School of Electronics and Information Engineering, Beibu Gulf University, Qinzhou, Guangxi, China.
School of Computer, Electronic and Information, Guangxi University, Nanning, Guangxi, China.
Artif Intell Med. 2024 Mar;149:102778. doi: 10.1016/j.artmed.2024.102778. Epub 2024 Jan 18.
Many computational methods have been proposed to identify potential drug-target interactions (DTIs) to expedite drug development. Graph neural network (GNN) methods are considered to be one of the most effective approaches. However, shallow GNN methods can only aggregate local information from nodes. Also, deep GNN methods may result in over-smoothing while obtaining long-distance neighbourhood information. As a result, existing GNN methods struggle to extract the complete features of the graph. Additionally, the number of known DTIs is insufficient, and there are far more unknown drug-target pairs than known DTIs, leading to class imbalance. This article proposes a model that combines graph autoencoder and self-supervised learning to accurately encode multilevel features of graphs using only a small number of labelled samples. We introduce a positive sample compensation coefficient to the objective function to mitigate the impact of class imbalance. Experiments on two datasets demonstrated that our model outperforms the four baseline methods, and the new DTIs predicted by the SSLDTI model were verified by the DrugBank database.

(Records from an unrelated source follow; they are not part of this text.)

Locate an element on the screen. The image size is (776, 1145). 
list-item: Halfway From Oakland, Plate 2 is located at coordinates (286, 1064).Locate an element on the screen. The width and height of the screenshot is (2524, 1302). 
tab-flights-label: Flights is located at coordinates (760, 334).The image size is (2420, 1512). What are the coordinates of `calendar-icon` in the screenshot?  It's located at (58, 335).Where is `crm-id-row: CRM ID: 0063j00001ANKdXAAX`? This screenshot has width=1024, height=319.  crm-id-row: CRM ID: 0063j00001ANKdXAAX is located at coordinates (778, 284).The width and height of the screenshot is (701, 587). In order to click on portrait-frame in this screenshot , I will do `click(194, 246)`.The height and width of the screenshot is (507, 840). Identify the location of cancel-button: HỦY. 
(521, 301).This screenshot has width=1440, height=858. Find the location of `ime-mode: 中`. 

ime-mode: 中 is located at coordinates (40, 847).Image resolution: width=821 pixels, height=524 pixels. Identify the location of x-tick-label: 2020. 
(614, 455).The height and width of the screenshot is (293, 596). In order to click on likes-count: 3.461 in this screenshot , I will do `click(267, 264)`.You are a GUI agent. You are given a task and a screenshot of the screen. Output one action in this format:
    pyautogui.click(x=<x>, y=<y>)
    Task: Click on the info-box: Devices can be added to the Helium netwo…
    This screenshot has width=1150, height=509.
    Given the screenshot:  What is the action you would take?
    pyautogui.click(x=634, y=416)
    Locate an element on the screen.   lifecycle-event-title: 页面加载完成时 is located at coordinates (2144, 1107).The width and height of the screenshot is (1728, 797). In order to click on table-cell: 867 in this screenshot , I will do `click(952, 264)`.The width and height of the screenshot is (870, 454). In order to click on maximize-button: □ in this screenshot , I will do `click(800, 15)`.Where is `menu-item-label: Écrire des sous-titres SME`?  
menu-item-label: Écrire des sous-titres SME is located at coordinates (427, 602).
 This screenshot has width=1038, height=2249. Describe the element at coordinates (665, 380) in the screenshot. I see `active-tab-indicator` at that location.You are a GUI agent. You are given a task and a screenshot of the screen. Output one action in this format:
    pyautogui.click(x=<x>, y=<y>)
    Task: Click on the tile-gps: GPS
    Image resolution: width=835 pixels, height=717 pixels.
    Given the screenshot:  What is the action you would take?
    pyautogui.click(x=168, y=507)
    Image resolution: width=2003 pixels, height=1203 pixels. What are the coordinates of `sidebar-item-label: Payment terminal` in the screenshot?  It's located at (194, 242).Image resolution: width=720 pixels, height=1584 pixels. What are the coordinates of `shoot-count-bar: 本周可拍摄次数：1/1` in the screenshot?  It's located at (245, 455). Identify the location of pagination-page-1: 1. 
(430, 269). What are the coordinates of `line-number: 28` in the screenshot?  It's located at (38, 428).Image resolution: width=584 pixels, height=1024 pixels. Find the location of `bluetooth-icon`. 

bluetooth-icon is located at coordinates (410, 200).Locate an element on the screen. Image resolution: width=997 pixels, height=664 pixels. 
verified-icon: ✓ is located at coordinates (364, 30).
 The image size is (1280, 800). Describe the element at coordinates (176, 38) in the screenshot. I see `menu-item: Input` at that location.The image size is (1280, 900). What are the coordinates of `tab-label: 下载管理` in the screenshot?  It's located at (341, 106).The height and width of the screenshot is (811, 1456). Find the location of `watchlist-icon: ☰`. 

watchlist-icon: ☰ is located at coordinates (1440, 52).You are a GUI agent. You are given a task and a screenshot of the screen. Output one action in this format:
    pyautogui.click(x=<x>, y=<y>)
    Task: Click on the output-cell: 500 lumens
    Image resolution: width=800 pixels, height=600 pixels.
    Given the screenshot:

许多计算方法已被提出用于识别潜在的药物-靶标相互作用(DTI)以加速药物开发。图神经网络(GNN)方法被认为是最有效的方法之一。然而,浅层 GNN 方法只能从节点聚合局部信息。此外,深层 GNN 方法在获取远距离邻域信息时可能会导致过度平滑。因此,现有的 GNN 方法难以提取图的完整特征。此外,已知的 DTI 数量不足,未知的药物-靶标对远远多于已知的 DTI,导致类不平衡。本文提出了一种结合图自动编码器和自监督学习的模型,仅使用少量标记样本就能准确编码图的多层次特征。我们在目标函数中引入了正样本补偿系数,以减轻类不平衡的影响。在两个数据集上的实验表明,我们的模型优于四个基线方法,并且通过 DrugBank 数据库验证了 SSLDTI 模型预测的新 DTI。